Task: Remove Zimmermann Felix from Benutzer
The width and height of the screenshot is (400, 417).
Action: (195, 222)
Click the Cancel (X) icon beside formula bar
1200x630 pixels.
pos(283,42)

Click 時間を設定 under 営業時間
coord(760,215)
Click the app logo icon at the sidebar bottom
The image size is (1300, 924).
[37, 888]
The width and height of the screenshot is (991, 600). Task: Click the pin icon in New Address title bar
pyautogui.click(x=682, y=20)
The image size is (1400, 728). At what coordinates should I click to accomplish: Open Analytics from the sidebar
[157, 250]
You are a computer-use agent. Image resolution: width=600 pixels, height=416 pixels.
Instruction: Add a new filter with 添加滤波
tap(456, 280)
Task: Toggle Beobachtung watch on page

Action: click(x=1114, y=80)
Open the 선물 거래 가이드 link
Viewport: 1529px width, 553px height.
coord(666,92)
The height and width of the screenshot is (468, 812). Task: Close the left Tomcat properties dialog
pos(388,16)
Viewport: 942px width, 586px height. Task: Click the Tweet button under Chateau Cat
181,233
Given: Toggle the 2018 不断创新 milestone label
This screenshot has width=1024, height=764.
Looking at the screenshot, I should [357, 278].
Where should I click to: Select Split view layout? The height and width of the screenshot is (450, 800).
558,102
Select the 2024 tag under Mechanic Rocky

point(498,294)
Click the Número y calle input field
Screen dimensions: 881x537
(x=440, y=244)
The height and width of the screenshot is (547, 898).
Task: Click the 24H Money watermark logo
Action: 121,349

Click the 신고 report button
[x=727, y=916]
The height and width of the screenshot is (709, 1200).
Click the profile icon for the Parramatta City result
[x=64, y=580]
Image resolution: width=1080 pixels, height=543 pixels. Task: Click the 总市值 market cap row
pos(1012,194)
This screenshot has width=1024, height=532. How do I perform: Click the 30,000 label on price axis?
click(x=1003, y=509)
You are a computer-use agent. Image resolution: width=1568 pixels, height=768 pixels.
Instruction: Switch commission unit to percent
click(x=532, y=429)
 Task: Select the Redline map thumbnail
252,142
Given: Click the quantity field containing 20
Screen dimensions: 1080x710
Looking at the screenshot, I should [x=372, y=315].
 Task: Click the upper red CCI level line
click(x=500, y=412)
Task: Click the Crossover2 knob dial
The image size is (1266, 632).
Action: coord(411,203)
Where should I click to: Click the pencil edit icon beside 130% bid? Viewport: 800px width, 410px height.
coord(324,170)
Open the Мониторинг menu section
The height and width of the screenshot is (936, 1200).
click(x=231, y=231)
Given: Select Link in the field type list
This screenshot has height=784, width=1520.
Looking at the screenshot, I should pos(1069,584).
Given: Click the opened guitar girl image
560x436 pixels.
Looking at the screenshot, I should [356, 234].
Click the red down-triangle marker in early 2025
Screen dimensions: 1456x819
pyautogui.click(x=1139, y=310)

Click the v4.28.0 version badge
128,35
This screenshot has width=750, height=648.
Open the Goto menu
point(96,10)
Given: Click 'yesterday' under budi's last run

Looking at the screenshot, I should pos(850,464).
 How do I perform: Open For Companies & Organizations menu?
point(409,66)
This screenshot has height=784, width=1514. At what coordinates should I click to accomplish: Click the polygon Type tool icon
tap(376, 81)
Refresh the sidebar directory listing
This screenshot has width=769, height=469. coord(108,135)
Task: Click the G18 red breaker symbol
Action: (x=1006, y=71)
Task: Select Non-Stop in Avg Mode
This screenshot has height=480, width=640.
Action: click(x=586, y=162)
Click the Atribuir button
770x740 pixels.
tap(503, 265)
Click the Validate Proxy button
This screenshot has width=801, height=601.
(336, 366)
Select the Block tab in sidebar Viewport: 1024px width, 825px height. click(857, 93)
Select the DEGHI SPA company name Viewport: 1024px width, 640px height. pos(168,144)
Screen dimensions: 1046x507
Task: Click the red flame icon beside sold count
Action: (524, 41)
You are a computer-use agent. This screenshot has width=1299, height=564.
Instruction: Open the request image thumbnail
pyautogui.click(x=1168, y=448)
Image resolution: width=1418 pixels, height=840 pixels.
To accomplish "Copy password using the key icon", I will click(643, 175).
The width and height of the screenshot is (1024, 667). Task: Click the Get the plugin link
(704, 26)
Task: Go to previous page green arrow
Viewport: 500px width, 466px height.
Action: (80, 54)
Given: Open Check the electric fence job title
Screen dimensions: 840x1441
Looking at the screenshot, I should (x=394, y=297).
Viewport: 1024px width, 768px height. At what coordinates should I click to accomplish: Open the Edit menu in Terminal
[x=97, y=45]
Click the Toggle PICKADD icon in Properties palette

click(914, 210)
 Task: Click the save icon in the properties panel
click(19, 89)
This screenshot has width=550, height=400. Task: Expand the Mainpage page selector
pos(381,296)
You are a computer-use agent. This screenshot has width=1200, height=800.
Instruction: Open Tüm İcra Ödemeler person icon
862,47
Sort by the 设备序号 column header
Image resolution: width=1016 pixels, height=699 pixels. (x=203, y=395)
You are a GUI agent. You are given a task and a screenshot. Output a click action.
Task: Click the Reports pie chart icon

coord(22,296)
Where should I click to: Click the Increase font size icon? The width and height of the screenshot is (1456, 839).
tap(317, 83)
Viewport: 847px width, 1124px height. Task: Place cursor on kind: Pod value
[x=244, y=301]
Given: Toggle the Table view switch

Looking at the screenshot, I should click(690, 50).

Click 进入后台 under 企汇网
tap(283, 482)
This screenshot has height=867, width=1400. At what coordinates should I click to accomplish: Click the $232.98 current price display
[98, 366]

# # # # #

Task to carry out: Where the line holding "This screenshot has width=1024, height=532." appears in the listing above, start reproducing exactly, and end with the line holding "Task: Click the Crossover2 knob dial".

Worked solution:
This screenshot has width=1024, height=532. How do I perform: Click the 30,000 label on price axis?
click(x=1003, y=509)
You are a computer-use agent. Image resolution: width=1568 pixels, height=768 pixels.
Instruction: Switch commission unit to percent
click(x=532, y=429)
 Task: Select the Redline map thumbnail
252,142
Given: Click the quantity field containing 20
Screen dimensions: 1080x710
Looking at the screenshot, I should [x=372, y=315].
 Task: Click the upper red CCI level line
click(x=500, y=412)
Task: Click the Crossover2 knob dial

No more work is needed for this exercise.